Things They Need to Know

  • Public Safety and Security - Knowledge of relevant equipment, policies, procedures, and strategies to promote effective local, state, or national security operations for the protection of people, data, property, and institutions.
  • Law and Government - Knowledge of laws, legal codes, court procedures, precedents, government regulations, executive orders, agency rules, and the democratic political process.
  • English Language - Knowledge of the structure and content of the English language including the meaning and spelling of words, rules of composition, and grammar.
  • Clerical - Knowledge of administrative and clerical procedures and systems such as word processing, managing files and records, stenography and transcription, designing forms, and other office procedures and terminology.
  • Administration and Management - Knowledge of business and management principles involved in strategic planning, resource allocation, human resources modeling, leadership technique, production methods, and coordination of people and resources.

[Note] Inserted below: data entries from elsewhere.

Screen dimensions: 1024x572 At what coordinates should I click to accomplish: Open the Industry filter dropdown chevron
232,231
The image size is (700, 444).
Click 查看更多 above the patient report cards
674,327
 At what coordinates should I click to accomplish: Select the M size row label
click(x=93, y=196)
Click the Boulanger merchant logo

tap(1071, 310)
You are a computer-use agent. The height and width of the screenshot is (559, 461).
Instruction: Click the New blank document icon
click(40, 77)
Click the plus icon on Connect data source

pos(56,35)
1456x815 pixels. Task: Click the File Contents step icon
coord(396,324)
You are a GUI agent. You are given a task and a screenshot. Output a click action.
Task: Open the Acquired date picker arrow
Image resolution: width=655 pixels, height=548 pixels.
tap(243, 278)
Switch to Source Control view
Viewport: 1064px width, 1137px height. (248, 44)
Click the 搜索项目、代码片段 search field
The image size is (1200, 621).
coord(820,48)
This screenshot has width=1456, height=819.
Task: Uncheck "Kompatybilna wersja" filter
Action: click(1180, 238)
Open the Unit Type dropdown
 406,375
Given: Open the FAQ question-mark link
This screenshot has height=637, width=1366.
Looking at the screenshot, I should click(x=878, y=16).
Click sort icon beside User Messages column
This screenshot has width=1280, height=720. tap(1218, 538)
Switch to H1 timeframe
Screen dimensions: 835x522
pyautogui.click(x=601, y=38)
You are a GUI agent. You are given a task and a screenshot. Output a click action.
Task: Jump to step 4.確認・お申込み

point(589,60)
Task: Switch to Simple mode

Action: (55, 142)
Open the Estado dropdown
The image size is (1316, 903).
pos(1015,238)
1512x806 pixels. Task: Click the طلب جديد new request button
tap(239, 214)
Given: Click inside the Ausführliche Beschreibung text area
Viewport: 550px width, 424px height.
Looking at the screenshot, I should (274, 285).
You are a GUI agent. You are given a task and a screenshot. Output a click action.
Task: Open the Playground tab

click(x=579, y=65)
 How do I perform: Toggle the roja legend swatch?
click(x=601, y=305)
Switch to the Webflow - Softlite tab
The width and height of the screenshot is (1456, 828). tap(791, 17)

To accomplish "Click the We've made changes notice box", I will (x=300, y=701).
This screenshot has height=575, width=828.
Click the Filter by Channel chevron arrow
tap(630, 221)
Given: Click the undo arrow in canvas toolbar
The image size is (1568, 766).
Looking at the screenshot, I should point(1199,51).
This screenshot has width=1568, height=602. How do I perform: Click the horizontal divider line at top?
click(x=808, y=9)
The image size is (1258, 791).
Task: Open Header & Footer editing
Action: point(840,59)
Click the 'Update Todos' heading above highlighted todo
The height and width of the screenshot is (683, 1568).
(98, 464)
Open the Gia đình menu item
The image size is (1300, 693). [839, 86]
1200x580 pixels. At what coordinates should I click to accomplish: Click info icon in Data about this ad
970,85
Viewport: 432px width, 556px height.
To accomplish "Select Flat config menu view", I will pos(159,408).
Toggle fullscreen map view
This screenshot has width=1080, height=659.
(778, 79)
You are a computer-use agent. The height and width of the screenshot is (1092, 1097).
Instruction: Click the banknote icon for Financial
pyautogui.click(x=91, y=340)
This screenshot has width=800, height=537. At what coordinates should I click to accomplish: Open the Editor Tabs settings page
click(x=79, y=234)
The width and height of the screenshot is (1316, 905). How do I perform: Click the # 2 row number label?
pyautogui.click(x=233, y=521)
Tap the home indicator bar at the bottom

Things They Need to Be Able to Do

  • Social Perceptiveness - Being aware of others' reactions and understanding why they react as they do.
  • Speaking - Talking to others to convey information effectively.
  • Monitoring - Monitoring/Assessing performance of yourself, other individuals, or organizations to make improvements or take corrective action.
  • Active Listening - Giving full attention to what other people are saying, taking time to understand the points being made, asking questions as appropriate, and not interrupting at inappropriate times.
  • Critical Thinking - Using logic and reasoning to identify the strengths and weaknesses of alternative solutions, conclusions or approaches to problems.
  • Reading Comprehension - Understanding written sentences and paragraphs in work related documents.
  • Coordination - Adjusting actions in relation to others' actions.

Additional Resources


Preparation Required

These occupations usually require a high school diploma.

Wages

In 2016, the average annual wage in California was $70,020 with most people making between $48,800 and $86,270

Outlook

0.74%
avg. annual growth

During 2014, this occupation employed approximately 35,100 people in California. It is projected that there will be 37,700 employed in 2024.

This occupation will have about 260 openings due to growth and about 970 replacement openings for approximately 1,230 total annual openings.